Mother-daughter duo seek help for dialysis patients
Published 12:16 pm Monday, September 11, 2017
By NANCY WILSTACH / Community Columnist
When Samantha Green, now 30, was a Montevallo High School senior, the world around her began to fall apart.
Yvonne Green’s sudden critical illness threatened to destroy the joyful, loving, nurturing cocoon of Samantha’s life.
“My mother went into complete renal failure,” said Samantha. Suddenly, she said, things like senior portraits, class rings and prom dresses seemed so unrelated to the very real need for her mother to find a donor kidney.
Samantha made it through that senior year in 2005, and she went on to college and graduate school. She now teaches eighth grade language arts in Greenville, but the close relationship with her mother remains intact.

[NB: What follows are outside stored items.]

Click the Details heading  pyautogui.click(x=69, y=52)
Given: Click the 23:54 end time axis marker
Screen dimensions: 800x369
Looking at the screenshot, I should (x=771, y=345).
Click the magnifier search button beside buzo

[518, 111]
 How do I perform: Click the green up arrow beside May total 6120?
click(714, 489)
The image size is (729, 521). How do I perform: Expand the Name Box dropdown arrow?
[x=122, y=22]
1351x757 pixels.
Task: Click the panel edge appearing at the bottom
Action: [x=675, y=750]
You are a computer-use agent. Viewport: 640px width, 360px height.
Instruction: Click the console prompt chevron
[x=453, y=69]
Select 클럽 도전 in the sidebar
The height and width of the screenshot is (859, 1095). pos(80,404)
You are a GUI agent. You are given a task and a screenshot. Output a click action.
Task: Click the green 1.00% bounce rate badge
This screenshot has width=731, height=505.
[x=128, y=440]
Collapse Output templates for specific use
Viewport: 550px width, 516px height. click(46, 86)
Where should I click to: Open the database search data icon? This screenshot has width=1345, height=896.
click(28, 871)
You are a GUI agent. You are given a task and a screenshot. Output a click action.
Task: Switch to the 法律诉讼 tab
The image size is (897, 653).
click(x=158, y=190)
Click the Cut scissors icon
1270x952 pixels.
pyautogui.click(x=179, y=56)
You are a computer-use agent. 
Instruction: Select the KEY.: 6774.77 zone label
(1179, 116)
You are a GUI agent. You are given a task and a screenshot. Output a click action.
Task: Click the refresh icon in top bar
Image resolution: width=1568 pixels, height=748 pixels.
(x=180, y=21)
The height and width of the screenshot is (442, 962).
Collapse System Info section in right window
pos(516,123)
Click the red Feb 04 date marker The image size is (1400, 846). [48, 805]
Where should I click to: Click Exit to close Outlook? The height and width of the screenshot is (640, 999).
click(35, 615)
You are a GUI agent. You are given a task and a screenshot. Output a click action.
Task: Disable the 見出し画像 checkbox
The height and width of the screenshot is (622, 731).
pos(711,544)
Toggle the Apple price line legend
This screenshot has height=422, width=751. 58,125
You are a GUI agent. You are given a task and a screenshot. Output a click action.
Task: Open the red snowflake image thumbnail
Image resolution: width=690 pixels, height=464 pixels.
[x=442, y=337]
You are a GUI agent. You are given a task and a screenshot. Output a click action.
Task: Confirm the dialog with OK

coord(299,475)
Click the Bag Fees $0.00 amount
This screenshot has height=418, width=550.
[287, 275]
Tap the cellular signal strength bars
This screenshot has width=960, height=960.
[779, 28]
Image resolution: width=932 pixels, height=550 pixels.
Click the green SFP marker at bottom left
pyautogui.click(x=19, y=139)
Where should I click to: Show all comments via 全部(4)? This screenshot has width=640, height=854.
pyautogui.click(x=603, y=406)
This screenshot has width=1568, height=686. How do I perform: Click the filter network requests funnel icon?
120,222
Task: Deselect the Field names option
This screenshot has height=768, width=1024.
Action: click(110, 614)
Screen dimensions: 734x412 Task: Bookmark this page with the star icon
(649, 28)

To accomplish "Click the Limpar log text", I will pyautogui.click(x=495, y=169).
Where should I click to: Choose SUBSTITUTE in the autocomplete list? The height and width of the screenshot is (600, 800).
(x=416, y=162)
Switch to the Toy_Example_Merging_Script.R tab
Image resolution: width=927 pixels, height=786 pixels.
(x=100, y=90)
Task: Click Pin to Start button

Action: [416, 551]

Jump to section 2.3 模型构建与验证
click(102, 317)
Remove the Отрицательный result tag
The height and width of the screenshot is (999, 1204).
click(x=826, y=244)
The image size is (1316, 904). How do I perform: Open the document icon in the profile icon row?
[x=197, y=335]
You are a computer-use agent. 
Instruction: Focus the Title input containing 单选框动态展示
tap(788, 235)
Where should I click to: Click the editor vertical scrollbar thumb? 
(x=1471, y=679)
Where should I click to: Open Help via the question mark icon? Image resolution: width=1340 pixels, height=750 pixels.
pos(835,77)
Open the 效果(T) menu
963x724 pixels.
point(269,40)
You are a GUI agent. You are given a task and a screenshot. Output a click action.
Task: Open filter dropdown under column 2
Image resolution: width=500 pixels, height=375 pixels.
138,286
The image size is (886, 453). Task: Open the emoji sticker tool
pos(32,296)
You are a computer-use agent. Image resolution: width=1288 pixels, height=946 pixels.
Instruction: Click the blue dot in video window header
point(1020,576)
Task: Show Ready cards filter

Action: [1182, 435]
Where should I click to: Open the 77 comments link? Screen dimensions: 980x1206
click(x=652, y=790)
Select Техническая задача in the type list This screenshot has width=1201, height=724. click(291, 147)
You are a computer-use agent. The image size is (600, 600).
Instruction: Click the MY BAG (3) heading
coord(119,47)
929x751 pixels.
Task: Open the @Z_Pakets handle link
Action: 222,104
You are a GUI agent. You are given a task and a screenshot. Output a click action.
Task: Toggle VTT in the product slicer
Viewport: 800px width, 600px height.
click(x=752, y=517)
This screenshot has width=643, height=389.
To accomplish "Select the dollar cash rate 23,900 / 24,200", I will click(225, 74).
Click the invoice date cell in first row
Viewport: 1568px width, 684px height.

Many people around Shelby County may know Yvonne Green from her years as a counselor in the DAY-Program in Alabaster and later at Family Connection. When her failed kidneys forced her to forego the commuter world to stay at home, idleness was not part of her plan. Green took a class in floral arrangement, and she makes funeral wreaths, and decorates for weddings; she also designs themed gift baskets.
The two women also recruit organ donors, speaking at health fairs and other events.
“Samantha was in graduate school at West Alabama,” Green recalled, “and she wanted me to come for her ‘Call to Action’ speech about organ donation. I didn’t know I was going to be ‘show-and-tell.’”
Their teamwork started from that grad school speech and has grown to include a Mother’s Day Brunch and a continuing effort to gather necessities and treats for dialysis patients. Before her first successful kidney transplant in 2009, Yvonne Green spent five years on dialysis.
“It is hard to comprehend what dialysis patients go through,” said Samantha. “Anywhere from three to five times a week, they sit in that chair with that needle in their arm without moving for three hours.”
Samantha went with her mother to dialysis, and she related to what the patients endure … and she noticed the things that they need.
“A lot of people do not realize that the cost of dialysis is an average of $85,000 a year,” she said. “Some have insurance that covers part of it, but many don’t. And that doesn’t include the cost of transportation.
“Dialysis patients kind of get forgotten at the holidays,” Samantha said. She and her mother are tackling that problem this year, as they did last year.
The goody bags the women are putting together will include items such as peanut butter crackers, warm footies (feet get cold during dialysis), facial tissues, neck pillows and blankets. Gas cards are also welcome, she said, to help defray the transportation costs.
High school seniors earn some of their community service points by helping to fill the bags and deliver them to the dialysis patients. Yvonne Green is the contact point for those wishing to donate at (205) 665-2833.
Meanwhile, we can help others like Yvonne Green by being organ donors—just check that box when you renew your driver’s license.